Despite the existence of effective treatments, malaria kills a million people every year, primarily small children. It s critical that malaria infections are treated immediately with effective drugs because children can die from a serious case of malaria in a matter of a few days. However, in many malaria endemic regions, the only access to malaria drugs is through local, private, small-scale vendors.  Accessing malaria drugs in a timely manner is challenging in communities that are poorly served by the market for effective antimalarials or long distances from the drug suppliers. For those who can access drugs in the private market, the drugs that are cheapest and easiest to obtain are often older drugs that have been made obsolete by resistance. For example, chloroquine is one of the cheapest available drugs, but it is no longer reliably effective against the P. Falciparum malaria parasite in most parts of the world. In Africa, it fails to clear parasites over 40% of the time and in Asia and South America it is even less effective (1). Those who buy chloroquine because it is cheap and easy to find are at risk of treatment failure during the critical 2-3 day window where a child’s death can be prevented. Alternatively, more expensive artemisinin monotherapies are available for purchase; although these are less likely to fail than chloroquine, using artemisinin as a monotherapy makes it very easy for resistance to artemisinin to evolve very quickly so the use of monotherapies is a significant public health problem. This is why drugs that combine artemisinin with other antimalarial agents to form a combination therapy are most recommended Artemisinin-based combination therapies (ACTs).

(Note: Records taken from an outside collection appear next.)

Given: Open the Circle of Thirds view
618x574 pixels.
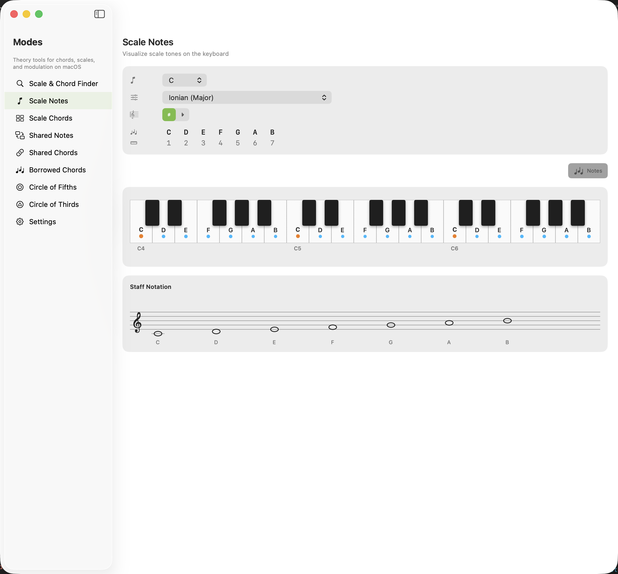Looking at the screenshot, I should 54,204.
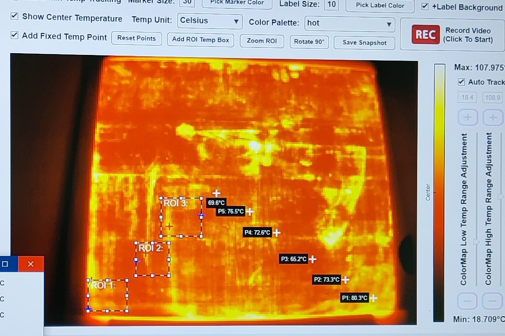
Task: Click the P3 65.2°C point marker cross
Action: point(312,259)
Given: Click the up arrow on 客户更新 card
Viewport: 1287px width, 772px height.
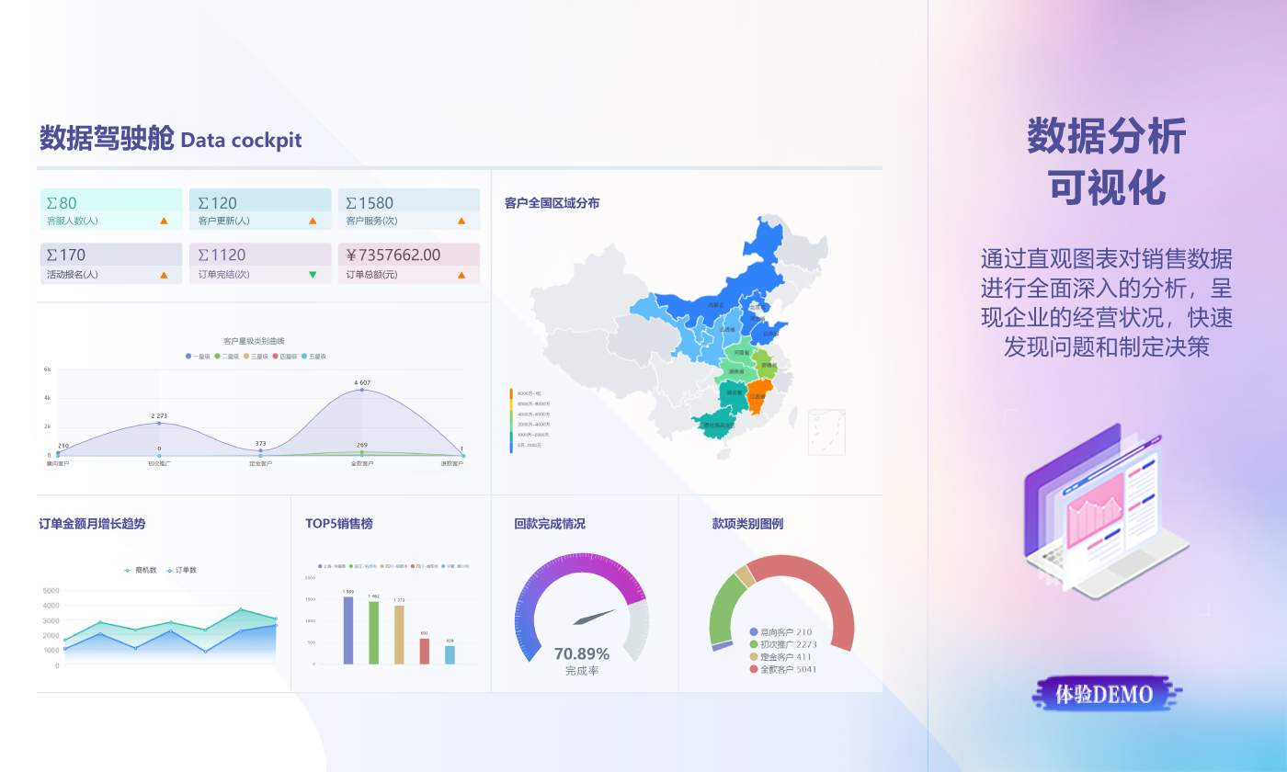Looking at the screenshot, I should [313, 221].
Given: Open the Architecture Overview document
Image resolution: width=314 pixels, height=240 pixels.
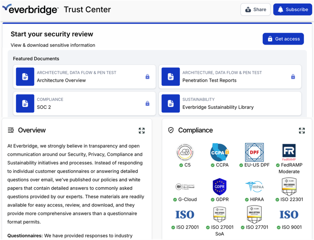Looking at the screenshot, I should (84, 77).
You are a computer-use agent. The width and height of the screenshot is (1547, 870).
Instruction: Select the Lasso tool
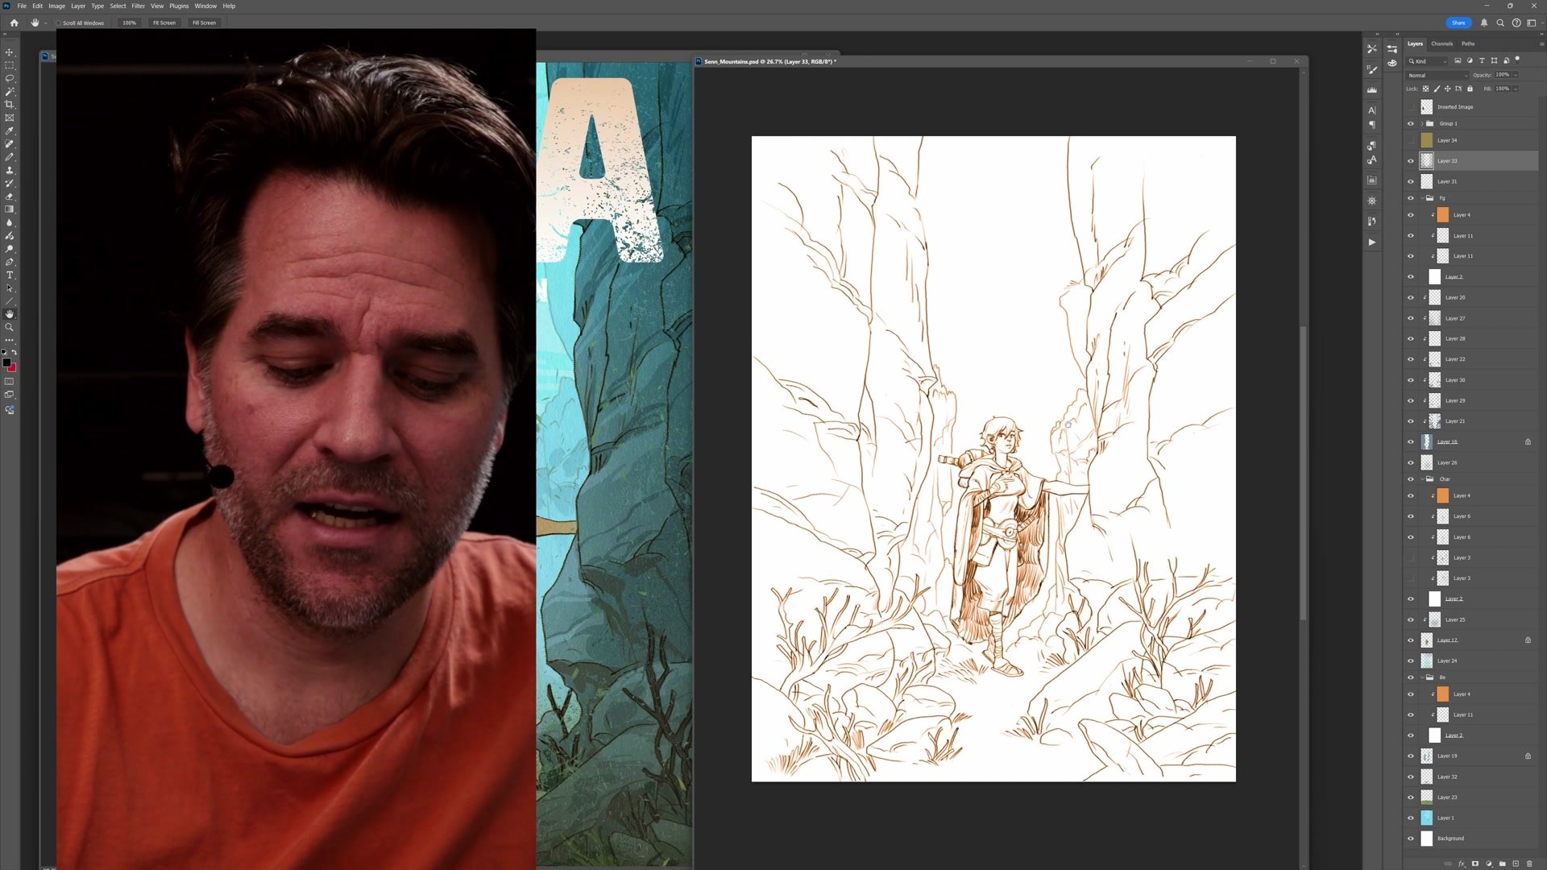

Resistance to artemisinins is quickly becoming a serious problem, and it is important to take steps to maintain the drug s effectiveness. Towards this end, CDDEP researchers contributed to the Affordable Medicines Facility for Malaria (AMFm) a financing mechanism that creates a global subsidy for the therapeutically effective and less resistance-prone artemisinin combination therapies (ACTs). AMFm will subsidize ACTs at the very top of the private market supply chain so that when the drugs reach the consumer the costs of ACTs will have dropped from US$6-10 per treatment to US$0.20-0.50 and they will be able to outsell the less effective and resistance-causing drugs  . Last July, the Global Fund to Fight Aids, Tuberculosis and Malaria adopted AMFm model and agreed to be the funder (2).

Update:

However, this solution does not take into account a ubiquitous problem in the developing countries with a serious malaria burden counterfeit malaria drugs. Counterfeit drugs, at best, can be medically useless, and, at worst, can be toxic or can exacerbate drug resistance when they contain diluted amounts of real drugs. A recent Bloomberg article highlighted an innovative approach to combating the problem of counterfeit malaria drugs in Africa that utilizes existing and widely available technology cell phones. Beginning in December, the Ghanaian non-profit mPedigree will introduce a system that will add unique medication ID codes to malaria medication packages. Patients can scratch-off a panel to reveal the code and then can text it to a verification hotline, which will respond with a NO or OK indicating the drug s validity and also confirming the name, expiration date and other information. The text messages will be free to send and receive so it will not be a problem to borrow friends’ and family members’ cell phones to use the system. The system has been tested in trials and pilot programs since 2008, and, starting in December 2010, the codes will initially be rolled out in Ghana on 125,000 malaria medication packages. This easy-to-use feature would only add a few cents to the cost of the drugs and can go a long way in preventing the sale and use of fake drugs. It is exciting to see innovative solutions to public health problems come to fruition and hopefully the implementation of this technology this year will be a great success. As fake drugs become less common in developing countries, many deaths from treatment failure will be avoided and the problem of resistance to antimalarials will have one less contributing cause.